MicroRNA-7 activates Nrf2 pathway by targeting Keap1 expression.

Nuclear factor E2-related factor 2 (Nrf2) is a key transcription factor that regulates the expression of a number of antioxidant and detoxifying genes that provide cellular protection against various stressors including reactive oxygen species (ROS). Nrf2 activity is tightly regulated by a cytoplasmic inhibitory protein called Kelch-like ECH-associated protein 1 (Keap1). The mechanism that controls Keap1 expression, however, remains poorly understood.
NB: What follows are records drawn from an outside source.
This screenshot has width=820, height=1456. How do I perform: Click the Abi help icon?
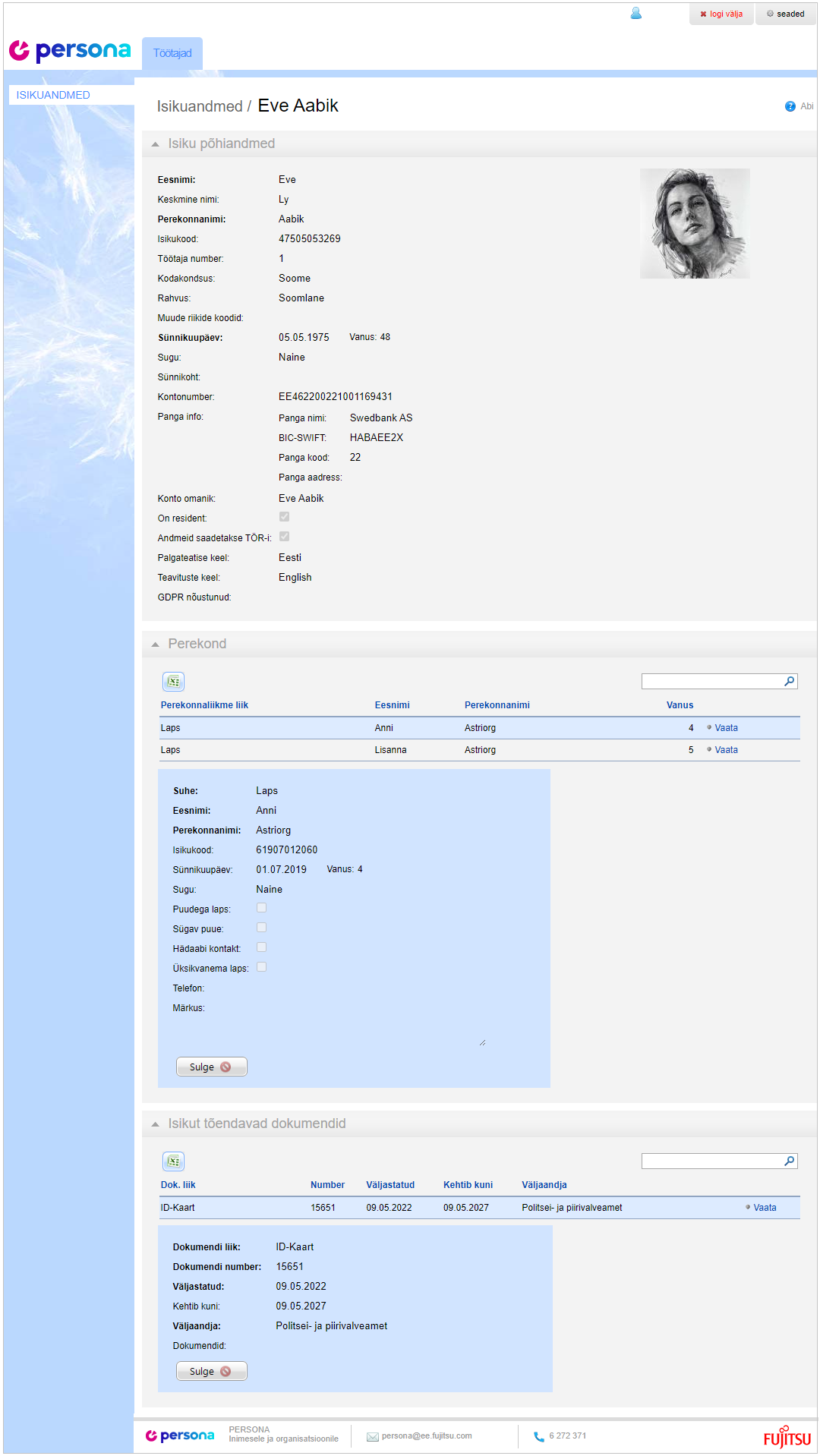(x=790, y=106)
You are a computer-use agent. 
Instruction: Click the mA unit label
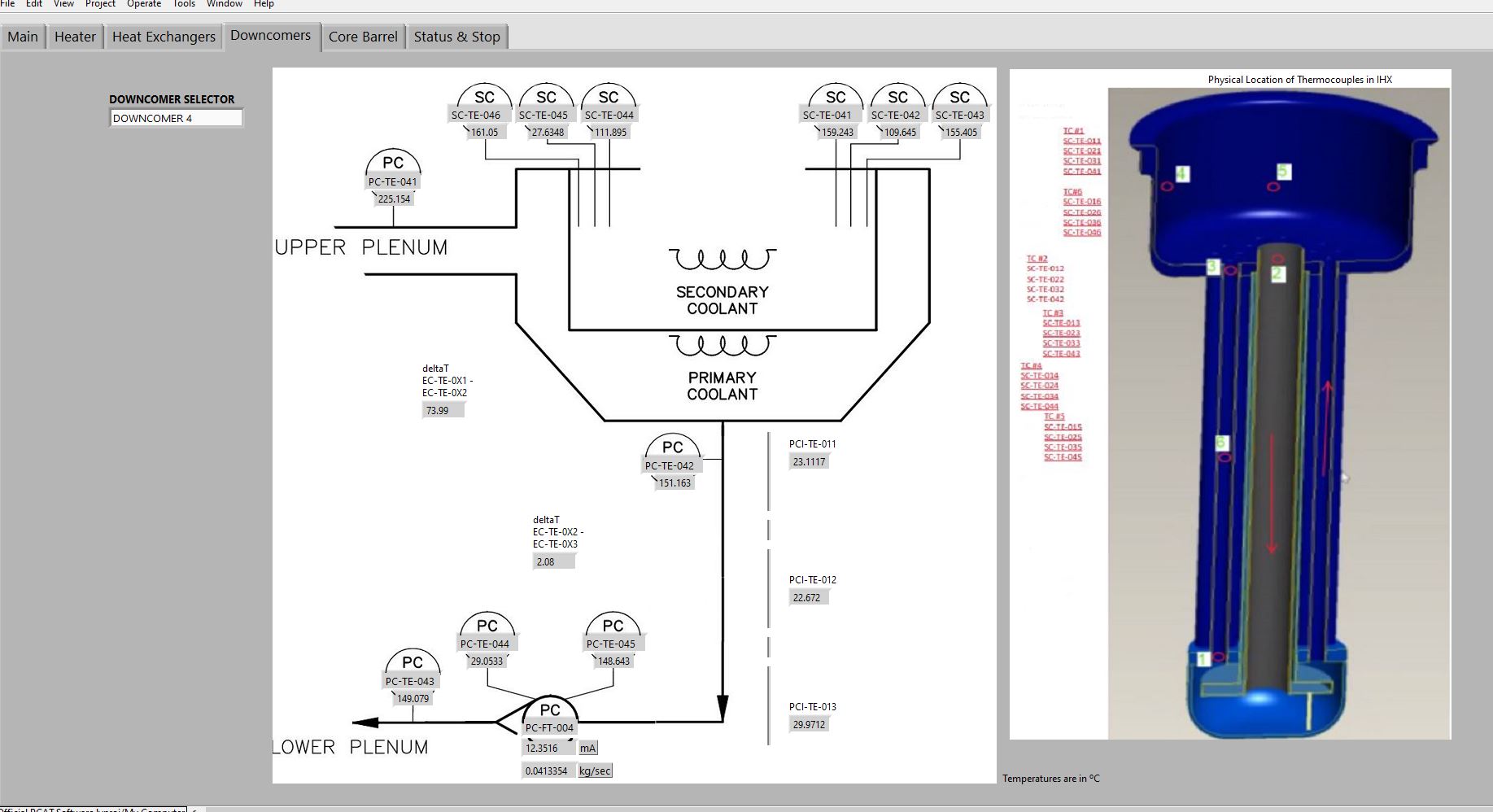(587, 748)
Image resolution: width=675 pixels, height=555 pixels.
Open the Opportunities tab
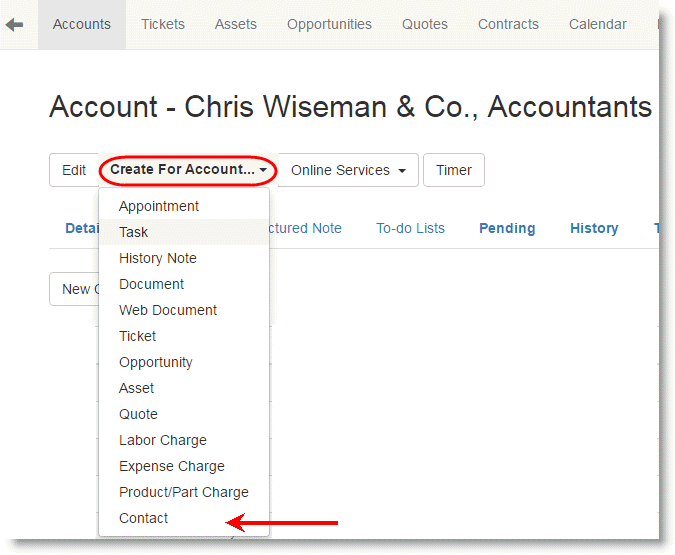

In the present study, we demonstrate that microRNA-7 (miR-7), which is highly expressed in the brain, represses Keap1 expression by targeting the 3'-untranslated region (UTR) of its mRNA in human neuroblastoma cells, SH-SY5Y. Subsequently, this event results in an increased Nrf2 activity, as evidenced by an increase in the expression of its transcriptional targets, heme oxygenase 1 (HO-1) and glutamate-cysteine ligase modifier subunit (GCLM), and an enhanced nuclear localization of Nrf2. In addition, miR-7 decreases the intracellular hydroperoxides level and increases the level of reduced form of glutathione, indicative of oxidative stress relief. We also demonstrate that targeted repression of Keap1 and activation of Nrf2 pathway, in part, underlies the protective effects of miR-7 against 1-methyl-4-phenylpyridinium (MPP+)-induced toxicity in SH-SY5Y and differentiated human neural progenitor cells, ReNcell VM. These findings point to a new mechanism by which miR-7 exerts cytoprotective effects by regulating the Nrf2 pathway.

Inhibition of miR-34b and miR-34c enhances α-synuclein expression in Parkinson's disease.

Mounting evidence suggests that microRNA (miR) dysregulation contributes to neurodegenerative disorders including Parkinson's disease (PD). MiR-34b and miR-34c have been previously shown to be down-regulated in the brains of patients with PD. Here, we demonstrate that miR-34b and miR-34c repress the expression of α-synuclein (α-syn), a key protein in PD pathogenesis. Inhibition of miR-34b and miR-34c expression in human dopaminergic SH-SY5Y cells increased α-syn levels and stimulated aggregate formation. Additionally, a single nucleotide polymorphism (SNP) in the 3'-UTR of α-syn was found to lower the miR-34b-mediated repression of the protein. Our results suggest that down-regulation of miR-34b and miR-34c in the brain, as well as an SNP in the 3'-UTR of α-syn can increase α-syn expression, possibly contributing to PD pathogenesis.